Die Entscheidung über den Aufwandersatz gründet sich auf die §§ 47 ff VwGG iVm der VwGH-Aufwandersatzverordnung 2008, BGBl. II Nr. 455.

Zu B:

Gemäß Art. 131 Abs. 3 B-VG und § 33a VwGG kann der Verwaltungsgerichtshof die Behandlung einer Beschwerde gegen einen Bescheid des unabhängigen Bundesasylsenates durch Beschluss ablehnen, wenn die Entscheidung nicht von der Lösung einer Rechtsfrage abhängt, der grundsätzliche Bedeutung zukommt, insbesondere weil von der Rechtsprechung des Verwaltungsgerichtshofes abgewichen wird, eine solche Rechtsprechung fehlt oder die zur lösende Rechtsfrage in der bisherigen Rechtsprechung des Verwaltungsgerichtshofes nicht einheitlich beantwortet wird.

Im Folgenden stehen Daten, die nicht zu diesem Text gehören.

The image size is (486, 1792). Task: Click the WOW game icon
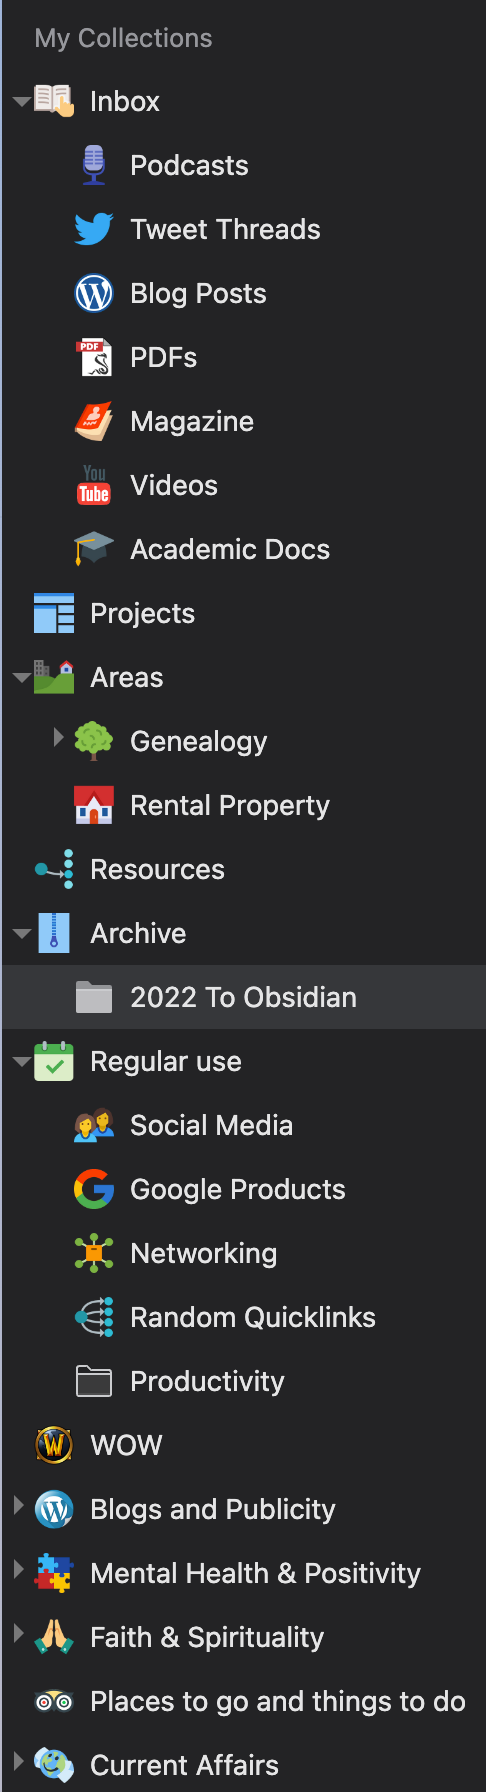[54, 1445]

Die Beschwerde wirft keine für die Entscheidung dieses Falles maßgeblichen Rechtsfragen auf, denen im Sinne der zitierten Bestimmungen grundsätzliche Bedeutung zukäme. Gesichtspunkte die - abgesehen von dem unter Punkt A. der Erwägungen Gesagten - dessen ungeachtet gegen eine Ablehnung der Beschwerdebehandlung sprechen würden, liegen nicht vor.

Der Verwaltungsgerichtshof hat daher beschlossen, die Behandlung der Beschwerde im Übrigen abzulehnen.